This project aims to predict the maximum temperature for a collection of cities using machine learning techniques. The goal is to leverage historical weather data to make predictions that can be used on the Kalshi event-based trading platform, which allows trading on the occurrence of events rather than stock prices. The main focus is to explore and compare the performance of two models: a complex LSTM model and a Ridge Regression model.
The data used for model training and testing is collected from multiple APIs:
- Open Meteo: Provides historical weather data, including temperature, daylight duration, sunshine duration, and wind speed. The data spans from 2015 to the present day.
- MeteoStat: Another source of historical weather data, covering more years than Open Meteo, enriching the dataset with additional features such as average temperature (TAVG) and pressure.
- WeatherBit: This API provides weather forecasts for future dates and was primarily used to compare the LSTM model's predictions against actual forecasts.
- NOAA: Manually downloaded CSV files from Miami, used initially for quick testing.

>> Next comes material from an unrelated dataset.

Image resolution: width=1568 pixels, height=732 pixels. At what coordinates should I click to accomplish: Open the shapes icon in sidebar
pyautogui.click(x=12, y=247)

- Visual Crossing: Limited to 1000 records per day, this API fills any gaps that exist in the previous datasets.
The LSTM (Long Short-Term Memory) model is designed to handle time-series data, making it suitable for weather predictions. Several variations of the LSTM model were experimented with, including different architectures and hyperparameters. The final model uses a bidirectional LSTM layer, followed by three LSTM layers, dropout layers for regularization, and dense layers for output processing.
- Input: Weather data for each city with features like temperature, wind speed, and daylight duration.
- Layers:
- Bidirectional LSTM
- Three stacked LSTM layers
- Dense layers with ReLU activation
- Dropout layers (0.3 rate) to reduce overfitting
- Output: Predicted maximum temperature for the next day.
- Miami: Mean Absolute Error (MAE) = 5°F
- Chicago: MAE = 7.2°F
- Austin: MAE = 4.8°F
- New York: MAE = 7.3°F
While the LSTM model performed reasonably well, the MAE varied significantly between cities, with warmer cities like Austin seeing better results.
Due to the LSTM model's poor performance on some cities, I implemented a simpler Ridge Regression model. This model performs better with significantly lower MAE values, especially for Miami.
- Input: Same as LSTM, but with additional feature engineering to create a "target" column for temperature.
- Model: Ridge regression with alpha=0.1 to prevent overfitting.
- Miami: MAE = 2.19°F
- Chicago: MAE = 5.6°F
- Austin: MAE = 3.7°F
- New York: MAE = 4.5°F
The Ridge Regression model achieved better results than the LSTM, particularly for cities with warm climates like Miami and Austin.
Kalshi is a trading platform that allows users to buy and sell contracts based on event outcomes, such as weather forecasts. In this project, I traded based on the temperature predictions of the LSTM model and later the Ridge Regression model.
- Week 1: Random trades while learning the platform.
- Week 2: Trades based on LSTM predictions.
- Week 3: Hedged trades, using both YES and NO contracts to minimize losses.
My trading strategy initially struggled due to the LSTM model's poor performance. However, using a combination of the Ridge Regression model and a hedging strategy improved profitability. A detailed trading log is included in the project files.
While the LSTM model is powerful for time-series prediction, its performance in this case was inconsistent across different cities. On the other hand, the Ridge Regression model proved to be simpler and more effective for this task, achieving better overall accuracy. In the future, I would like to explore hybrid models that combine the strengths of both approaches.
-
Run the Jupyter notebook
lstm_and_rr_models.ipynb
to see the data processing, model training, and evaluation. -
You can also execute the Kalshi trading strategy by using the trading script found in
kalshi_trading.py
.
lstm_and_rr_models.ipynb
: (Jupyter notebook with LSTM and Ridge Regression models)kalshi_trading.py
: Python script for implementing the Kalshi trading strategy.Kalshi-Recent-Activity.csv
: CSV file showing the trades made on Kalshi.README.md
: This file.